En un esfuerzo por ofrecer espacios dignos, funcionales y adecuados para las personas privadas de la libertad, el Gobierno del Estado inauguró el Centro de Reinserción Social Femenil y el Centro de Reinserción Social para Adolescentes Infractores número 02 en Ciudad Juárez, lo cual forma parte de una estrategia integral para mejorar las condiciones del sistema en la frontera.
Durante el acto protocolario realizado la mañana del martes, la gobernadora Maru Campos expuso que la visión de su administración retoma los modelos penitenciarios más avanzados a nivel internacional, los cuales entienden la justicia no solo como castigo, sino como un proceso que abre la posibilidad de una transformación real para quienes se encuentran privados.

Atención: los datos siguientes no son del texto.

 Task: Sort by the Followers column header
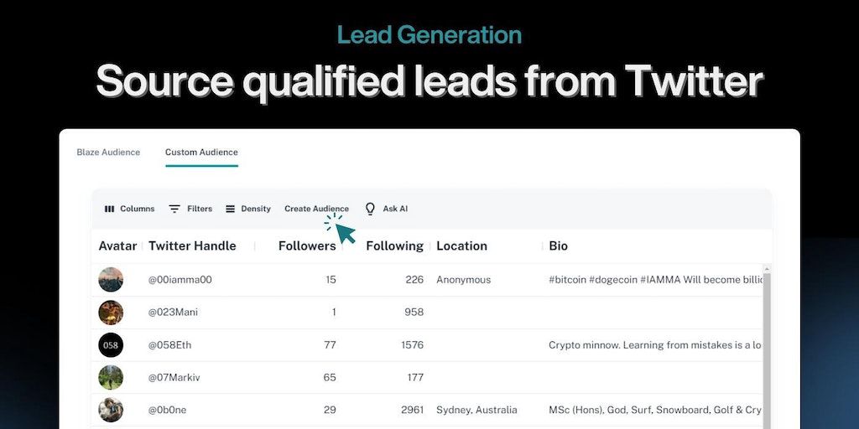(307, 246)
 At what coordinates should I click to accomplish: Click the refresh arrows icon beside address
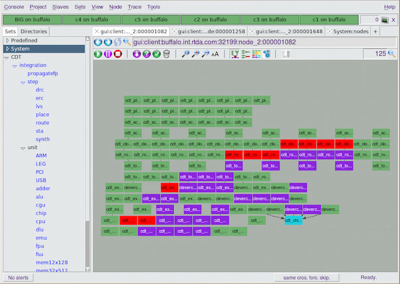[117, 42]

En este sentido, la mandataria advirtió que sancionar sin una reinserción integral reproduce ciclos de violencia y entornos conflictivos, por ello sostuvo que un sistema penitenciario de primer nivel, sustentado en una estrategia ordenada, profesional y humana, reduce la reincidencia y contribuye a la construcción de paz social, así como abre una oportunidad concreta para un nuevo comienzo.
Tras el colapso y la falta de atención inmediata en el Centro de Reinserción Social número 03, hechos que derivaron en un motín y la fuga de personas privadas de la libertad el 01 de enero de 2023, el Estado optó por equipar los penales con decenas de cámaras conectadas a la Plataforma Centinela, impulsar la construcción de nuevos centros y disminuir la sobrepoblación, acciones que redujeron este índice del 42 al 11 por ciento durante los primeros tres años de la administración.
Por su parte, el secretario de Seguridad Pública, Gilberto Loya, explicó que desde que el Estado asumió la administración de los centros penitenciarios en Chihuahua se planteó la remodelación y ampliación de los penales, así como el cumplimiento de estándares internacionales, lo cual permitió fortalecer los procesos de reinserción mediante programas laborales, deportivos y académicos dirigidos a la población interna.
Agregó que, ante escenarios marcados por la falta de control operativo, carencias de personal e infraestructura deficiente, la administración estatal colocó como eje central la modernización integral del sistema penitenciario, con respeto a los derechos humanos y una coordinación más estrecha entre las corporaciones de seguridad, lo que consolidó un modelo enfocado en la gobernabilidad, la legalidad y la reinserción social efectiva.